IPF以外のfibrosing ILDでもニンテダニブは有効

(N Engl J Med 2019;381:1718-27)

INBUILD trial

 

★IPFではなさそうなILDでも「IPF」の診断名をつけてニンテダニブ(またはピルフェニドン)を投与することがある。

★これまでの試験と同様、52週のFVC低下をend pointとしてニンテダニブの有効性を示す。FVC低下はおよそ-80 mL vs -180 mL/52週。

 


背景

●ニンテダニブはチロシンキナーゼ阻害薬で、特発性肺線維症、全身性強皮症関連間質性肺疾患において、FVCの低下を和らげる効果が示されている。
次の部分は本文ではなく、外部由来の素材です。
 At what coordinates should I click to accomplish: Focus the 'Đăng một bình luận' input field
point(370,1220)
●本研究では、progressive fibrosing interstitial lung diseases全般におけるニンテダニブの効果を検討する。

 

方法

●ランダム化、二重盲検、プラセボ対照、phase 3、15ヶ国。2017年2月~2018年4月。

●18歳以上、physician-diagnosed fibrosing interstitial lung disease。IPFは極力排除。HRCTで肺全体の10%以上に線維化のみられる患者(central review)。詳細はAppendixで。
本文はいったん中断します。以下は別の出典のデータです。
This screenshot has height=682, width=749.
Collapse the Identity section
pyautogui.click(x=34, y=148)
●悪化傾向のある間質性肺疾患が条件。スクリーニングの過去24ヶ月に、「FVCが相対量で10%の低下」または「5-10%の低下があり、症状or画像の悪化あり」または「FVC低下に関係なく、症状and画像の悪化」。ニンテダニブ・ピルフェニドンの使用はなし。

●登録時点で、FVCは予測値の45%以上、DLCOは予測値の30-80%。

●ニンテダニブ150 mg/日・1日2回かプラセボに割付。

●アザチオプリン、シクロスポリン、ミコフェノール酸モフェチル、タクロリムス、リツキシマブ、シクロフォスファミド、20 mg以上の経口ステロイドで治療された患者は除外。
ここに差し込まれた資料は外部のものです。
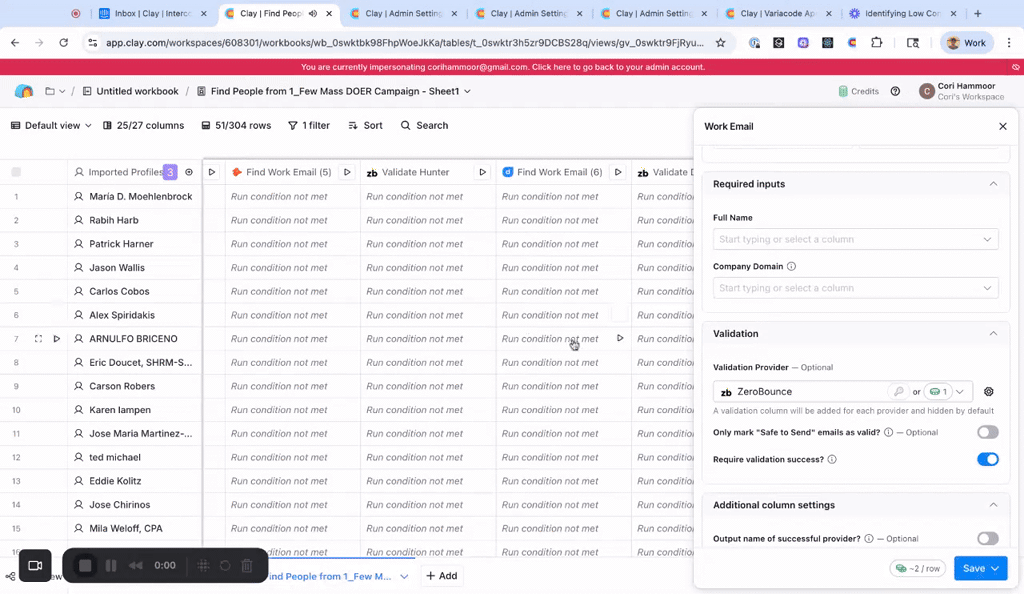Screen dimensions: 1024x594
Task: Open the 1 filter menu
Action: pos(309,126)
●Primary end pointは52週のFVCの低下。

 

結果

●663人がランダム化。ニンテダニブ群332人(うち314人が52週の治療完遂)、プラセボ群331人(うち311人が52週の治療完遂)。

●患者全体では、52週のFVC低下はニンテダニブ群では-80.8 mL、プラセボ群では-187.8 mL。差は107.0 mLで有意差あり(95%CI 65.4-148.5 mL)。

●UIP-likeパターン(患者全体の約6割)では、52週のFVC低下はニンテダニブ群では-82.9 mL、プラセボ群では-211.1 mL。差は128.2 mLで有意差あり(95%CI 70.8-185.6 mL)。

●下痢は最もコモンで、ニンテダニブ群で66.9%、プラセボ群では23.9%。ニンテダニブ群では肝障害も多くみられた。

 

結論

IPF以外のprogressive fibrosing interstitial lung diseasesでも、ニンテダニブ投与によってFVCの低下が和らぐ。